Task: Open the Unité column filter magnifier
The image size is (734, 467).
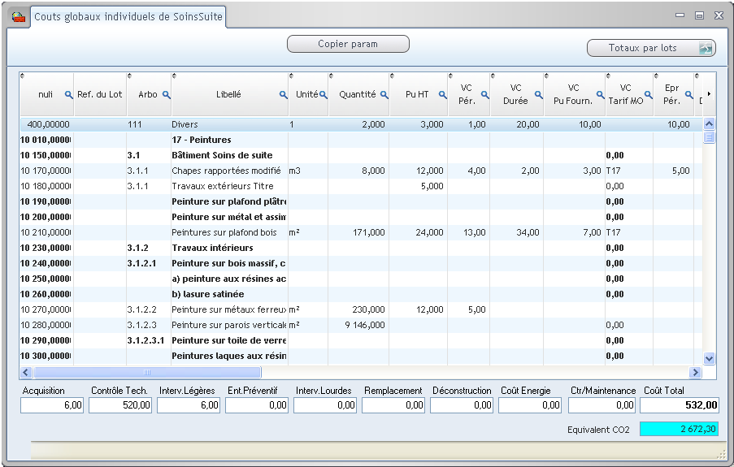Action: (323, 95)
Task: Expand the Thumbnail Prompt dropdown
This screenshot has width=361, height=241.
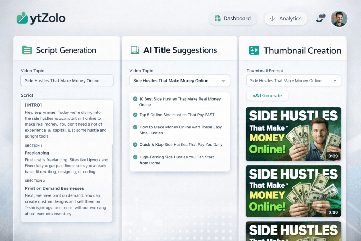Action: 334,81
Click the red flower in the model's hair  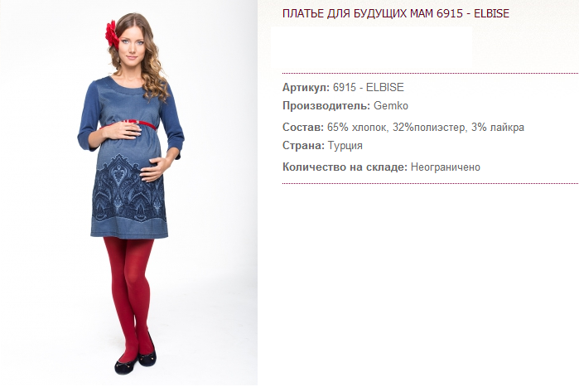tap(112, 35)
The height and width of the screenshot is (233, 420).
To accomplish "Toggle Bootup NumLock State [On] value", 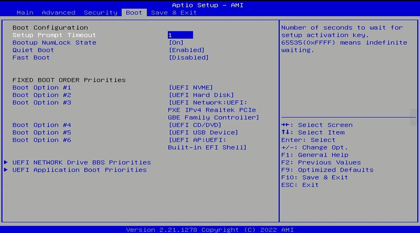I will (176, 43).
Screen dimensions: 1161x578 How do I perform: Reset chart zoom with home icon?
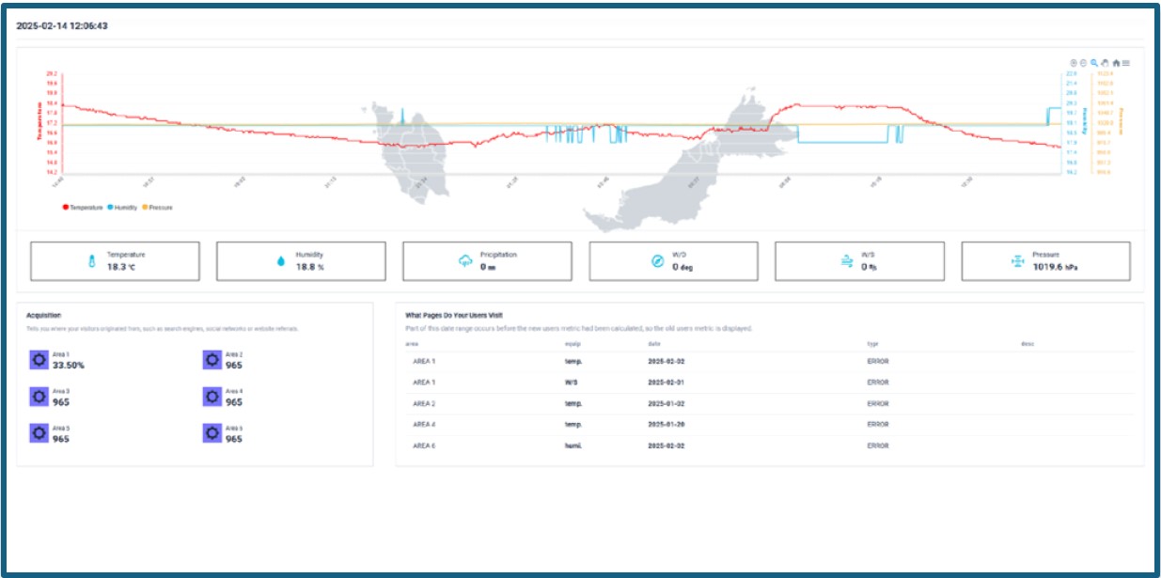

▶ _Exercise prompt_:
State, as a bare number, how many lines of the material contain "Task".

▶ _Exercise output_:
2